Is there any style of cooking represented in Cardiff with such breadth and range as Keralan? Probably not: arguably more than Spanish or Italian, or Thai, Chinese, French or Pakistani. In the last year alone you could eat it on trestle tables from small vendors’ cardboard trays, or have your pick of lavish multi-course tasting menus with matched wines, via busy lunchtime market stall menus topping out at a tenner. That’s often dictated by resources, of course, though incidentally there’s often more of a sense of fun and innovation at that street food end.
Of course, straddling the whole landscape like Cassius’ colossus is Anand George, godfather of Keralan cooking in Wales, and without whom none of this would have happened. His influence is everywhere, and it’s worth debating whether anyone else locally has managed to master street food and formal dining with the same fluency.
Any new local Keralan restaurant, then, has to decide where it is going to pitch itself.
Little Kochi, recently opened on the site of the mystifyingly long-lived Bo Zan on Cardiff’s Albany Road, has chosen the middle path. Its deliberately short menu of familiar Keralan staples is much less formal than the nearby Salkaara: happily, five vegetarian, five fish and six meat mains mean there’s something for everyone here. They will even adjust spicing to your preference.
Most if the menu will be familiar to anyone who has enjoyed Southern Indian menus in the city over the last decade and more. Poppadoms are the usual delicate little curls, with the lemon chutney a a standout for its bold sourness. It’s an encouraging start.

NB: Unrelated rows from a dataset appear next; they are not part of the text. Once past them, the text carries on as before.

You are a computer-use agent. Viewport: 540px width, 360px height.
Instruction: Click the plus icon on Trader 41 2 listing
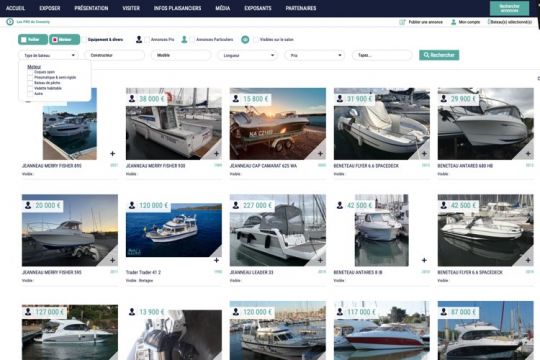[216, 260]
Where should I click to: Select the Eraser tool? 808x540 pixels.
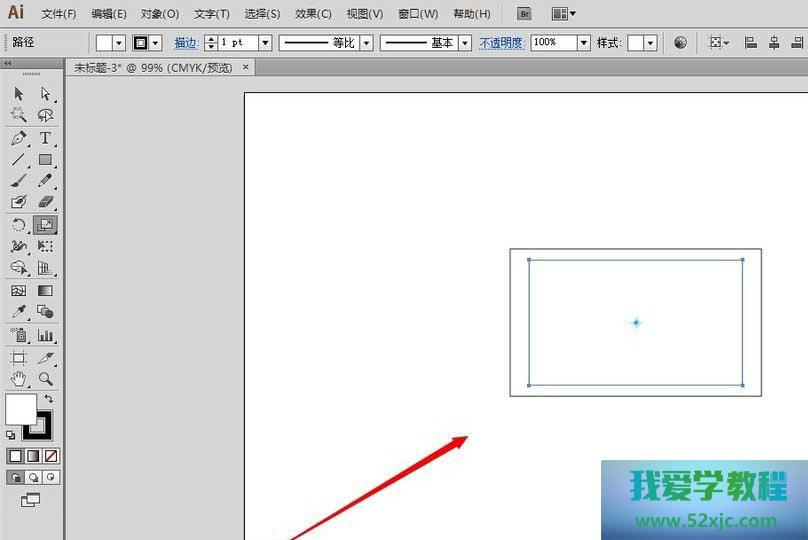point(45,203)
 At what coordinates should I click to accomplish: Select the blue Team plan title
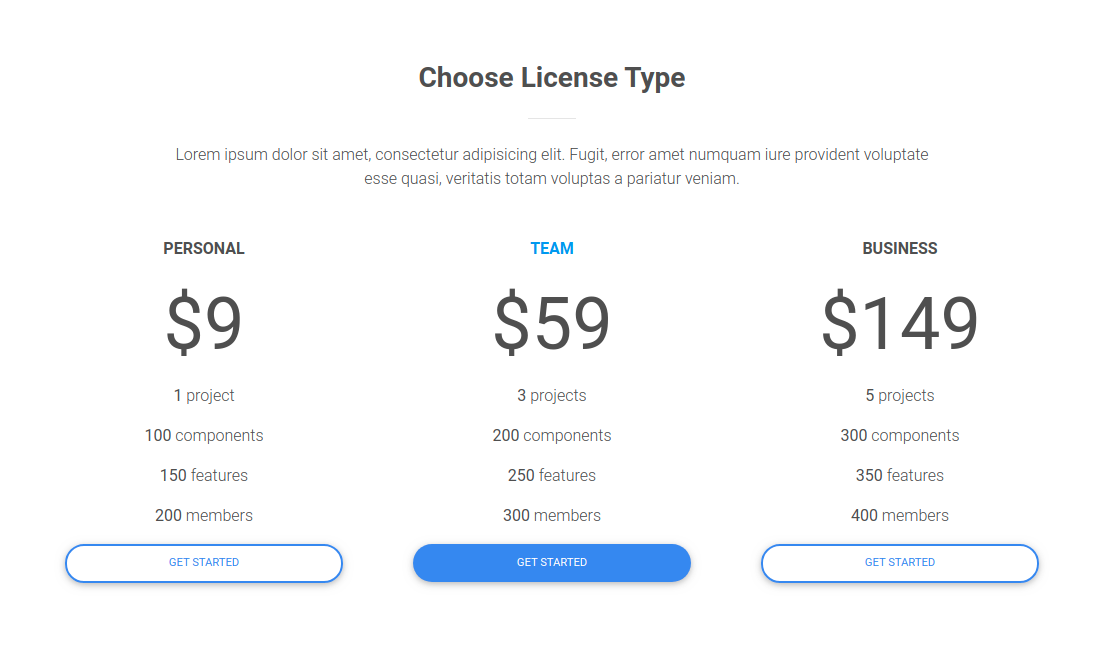[x=552, y=249]
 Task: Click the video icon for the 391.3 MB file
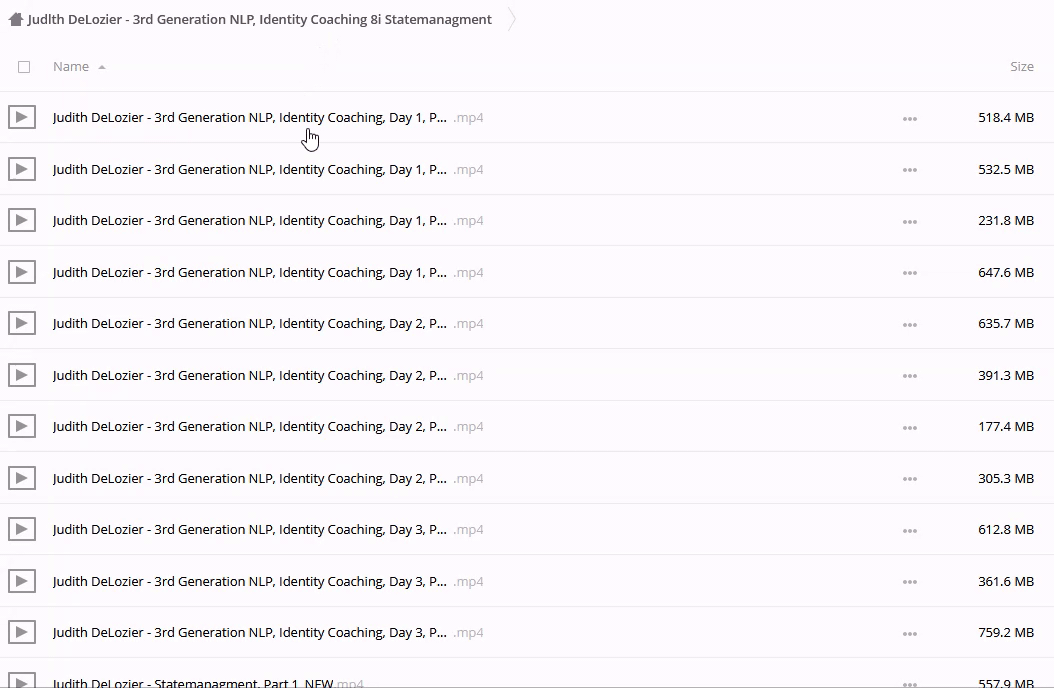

It’s a damp, glum Wednesday evening in Roath but there’s a happy hum in the air here, among the hanging lanterns and floor to ceiling woven bamboo. There’s hardly a seat to be had on our first visit, either, which is good to see.
Beef roast, a street food favourite, and also available as a main, is done very well here, aromatic with trademark curry leaf and coconut. It’s saucier than I’d usually like, matron, but apparently that’s how their customers like it: so what do I know? Feel free to ask for it served drier if you prefer.
The tomato sauce in the Munnar lamb curry is richly creamy and subtly sweetened with coconut milk and cashews, the meat tender and plentiful. (That’s echoed in the Alleppey Prawn, where the crustacean census returns eight in residence). There’s a notable heat, even at a medium level from Pepper Chicken, also based around cashews and coconut but spiky with lingering peppercorn punch.
The only outright dud is mushroom thoran, cooked past the point of bite into textural anonymity. It’s a shame for a dish that promised much. And it’s only fair to tell you they listened to feedback very graciously.
Chicken trio recalls Purple Poppadom’s Chicken Connoisseur: three breast pieces, three marinades. Here it’s mint and coriander, the vivid scarlet of Kashmiri chilli and cream cheese with the nutty whiff of brown butter, all with a beetroot puree my Blogger Cliche Generator obliges me to describe as ‘earthy’. It’s £6.49 well spent.
We order the seafood main at ‘Keralan’ spice level. It’s called Allepy Prawn but don’t confuse this with the Alleppey sauce you may already know. If you’re used to it as a coconut milk base, soured with raw mango and golden with turmeric, this rugged tomato-based masala might not be what you expect, though the promised tamarind tang is very welcome.
The clinging tomato based sauce is sour-sweet, thick and clinging and I eat it with appam. These pancakes, made from coconut milk and fermented rice flour, are thick and feel substantial in the hand, but pull off that trick of feeling cloudily light as you tear them apart and get to scooping and mopping.
Alas, no keema naan. I repeat: no keema naan. The king of breads is missing. This must be against the Geneva Convention. Or at least local by-laws, surely. Parotta, dosaa and appam are the alternatives, with only plain and garlic naan available.
UPDATE: On 26th January 2023 they launched a standalone lunch menu.
It is very well pitched: the mint and coriander-marinated chicken ‘Meat Lunch Box’ and feels substantial enough in both size and flavour to make itself count. The chicken is tossed with peppers and onion, comes with salad, rice and a full-bodied sauce. It is £6.99. Or ham eggs and chips at your local caff, but without any of the punch of this plate. And yes, there is a vegetarian version with aubergine in coconut milk, okra and a spinach thoran.
Equally attractive value is the stuffed chicken parotta, another bargain and packing more interest and flavour than many alternative lunches. They have clearly put some thought into this- it’s a lighter menu than the evening, and this wrap is very competitively priced at £4.99. It’s not hsrd to be impressed at what they’re offering here.
A promising start for Little Kochi, then: it will be interesting to see how they build from here and take on customer feedback as the menu develops. This is a relaxed, accessible way into Keralan cooking, and the new lunch menu highly recommended.